Each line of the data below holding the word "Expand" must be copied.

▶ [SUPPLIED MATERIAL]

......

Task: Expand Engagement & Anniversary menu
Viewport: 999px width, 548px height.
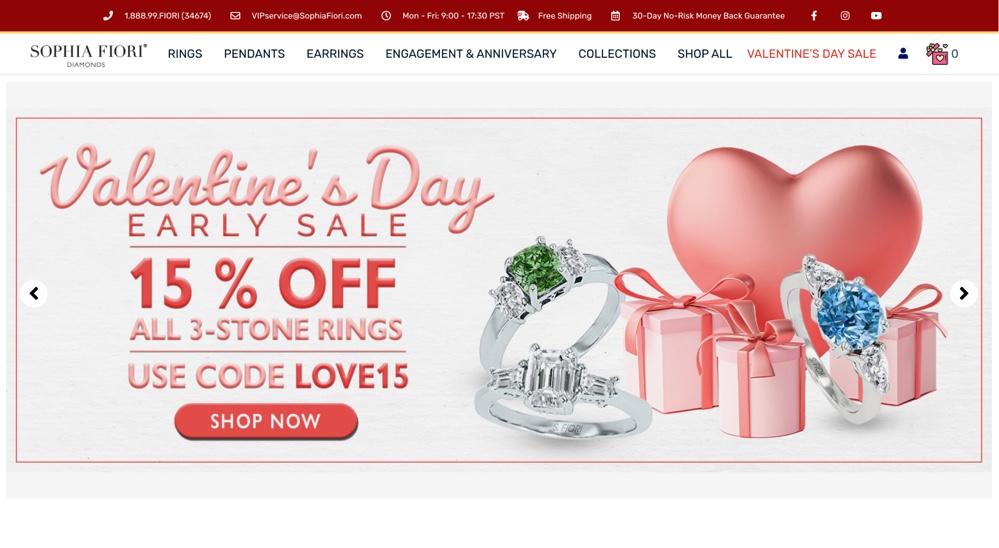Action: [x=471, y=54]
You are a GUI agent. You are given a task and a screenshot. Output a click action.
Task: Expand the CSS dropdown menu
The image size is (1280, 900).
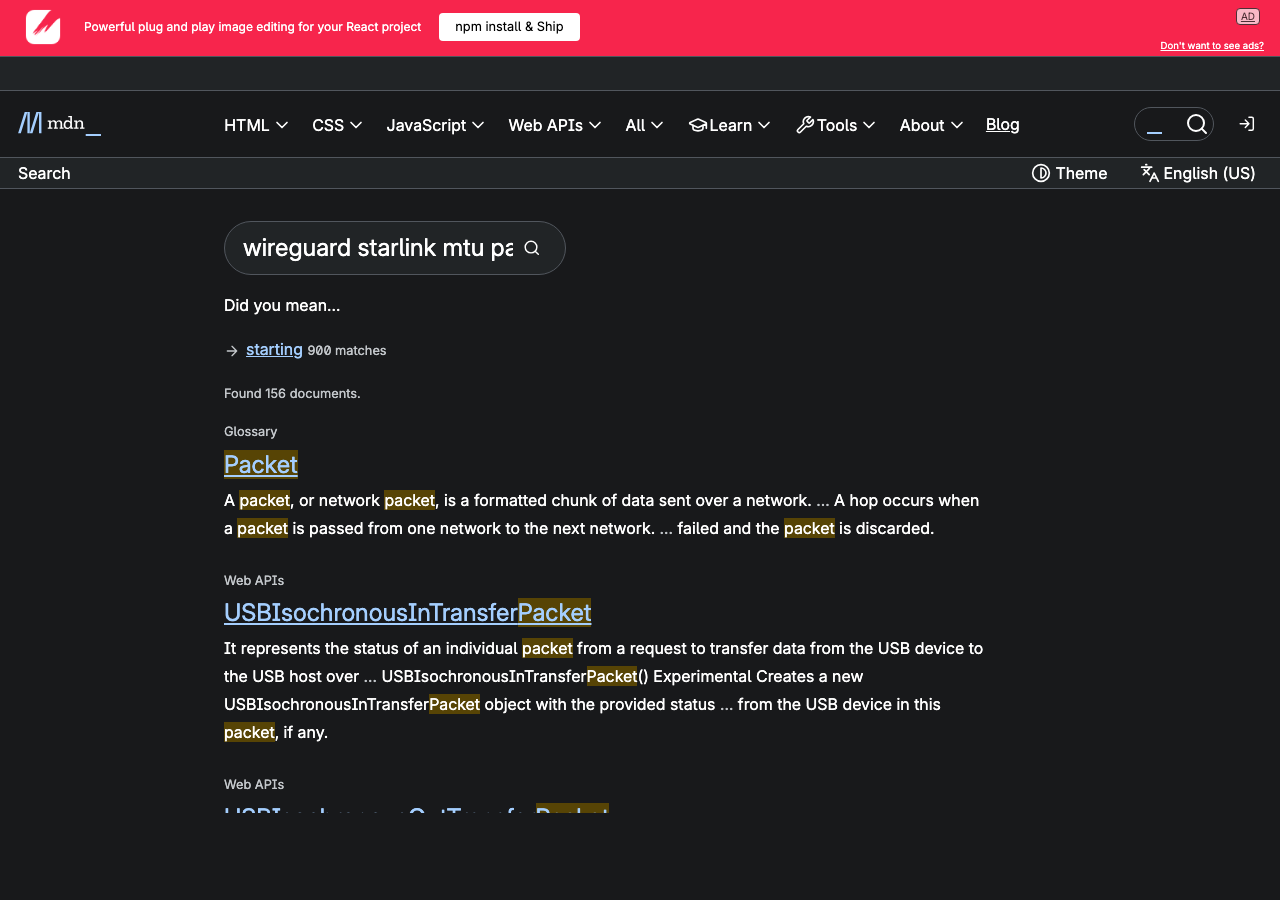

......

▶ [SOLUTION BELOW]
Task: Expand Engagement & Anniversary menu
Task: Expand the CSS dropdown menu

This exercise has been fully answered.